= Task brief =
Please transcribe exactly, and only, the lines of the data below between the line holding "Task: Expand More suggestions for soccer game" and the line holding "Task: Select Design", inclusive.

= Excerpted data =

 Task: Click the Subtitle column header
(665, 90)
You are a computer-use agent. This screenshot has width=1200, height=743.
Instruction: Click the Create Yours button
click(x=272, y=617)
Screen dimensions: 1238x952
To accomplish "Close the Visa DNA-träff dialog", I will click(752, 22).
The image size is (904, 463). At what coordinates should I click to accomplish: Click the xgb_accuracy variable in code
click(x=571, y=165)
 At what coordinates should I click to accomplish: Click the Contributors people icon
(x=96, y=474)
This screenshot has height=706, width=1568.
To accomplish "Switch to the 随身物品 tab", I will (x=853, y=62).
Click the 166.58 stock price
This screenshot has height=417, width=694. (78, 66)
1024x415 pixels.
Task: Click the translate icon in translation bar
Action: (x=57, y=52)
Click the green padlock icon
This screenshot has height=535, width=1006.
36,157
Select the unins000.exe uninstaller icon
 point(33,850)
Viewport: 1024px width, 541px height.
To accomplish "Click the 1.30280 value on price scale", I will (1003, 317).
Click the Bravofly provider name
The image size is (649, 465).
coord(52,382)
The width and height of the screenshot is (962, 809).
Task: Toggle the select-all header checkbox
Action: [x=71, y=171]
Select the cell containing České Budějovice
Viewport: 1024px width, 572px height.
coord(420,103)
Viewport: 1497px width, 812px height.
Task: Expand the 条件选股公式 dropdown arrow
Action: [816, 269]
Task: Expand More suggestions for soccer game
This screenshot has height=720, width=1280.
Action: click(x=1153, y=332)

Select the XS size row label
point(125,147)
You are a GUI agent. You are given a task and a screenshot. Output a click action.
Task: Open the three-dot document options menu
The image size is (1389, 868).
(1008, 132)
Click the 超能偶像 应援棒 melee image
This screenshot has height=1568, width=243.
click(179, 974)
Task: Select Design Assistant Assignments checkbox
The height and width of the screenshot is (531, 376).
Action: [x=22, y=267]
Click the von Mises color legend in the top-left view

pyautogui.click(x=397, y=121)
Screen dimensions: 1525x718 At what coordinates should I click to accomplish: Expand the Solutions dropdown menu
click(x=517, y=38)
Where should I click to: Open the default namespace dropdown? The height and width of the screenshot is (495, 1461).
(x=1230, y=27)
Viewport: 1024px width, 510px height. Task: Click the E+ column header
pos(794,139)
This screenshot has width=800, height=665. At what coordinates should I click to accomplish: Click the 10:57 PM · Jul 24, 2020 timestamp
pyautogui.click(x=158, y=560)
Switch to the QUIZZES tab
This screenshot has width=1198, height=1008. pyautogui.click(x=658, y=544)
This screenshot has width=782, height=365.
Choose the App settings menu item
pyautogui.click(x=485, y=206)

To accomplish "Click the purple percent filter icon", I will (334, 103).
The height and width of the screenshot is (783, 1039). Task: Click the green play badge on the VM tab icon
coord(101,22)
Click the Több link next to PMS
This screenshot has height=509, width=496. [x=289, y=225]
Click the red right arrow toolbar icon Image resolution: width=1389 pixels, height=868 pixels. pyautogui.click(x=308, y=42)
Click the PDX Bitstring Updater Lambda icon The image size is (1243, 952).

= Exercise result =
Task: Expand More suggestions for soccer game
This screenshot has height=720, width=1280.
Action: click(x=1153, y=332)

Select the XS size row label
point(125,147)
You are a GUI agent. You are given a task and a screenshot. Output a click action.
Task: Open the three-dot document options menu
The image size is (1389, 868).
(1008, 132)
Click the 超能偶像 应援棒 melee image
This screenshot has height=1568, width=243.
click(179, 974)
Task: Select Design Assistant Assignments checkbox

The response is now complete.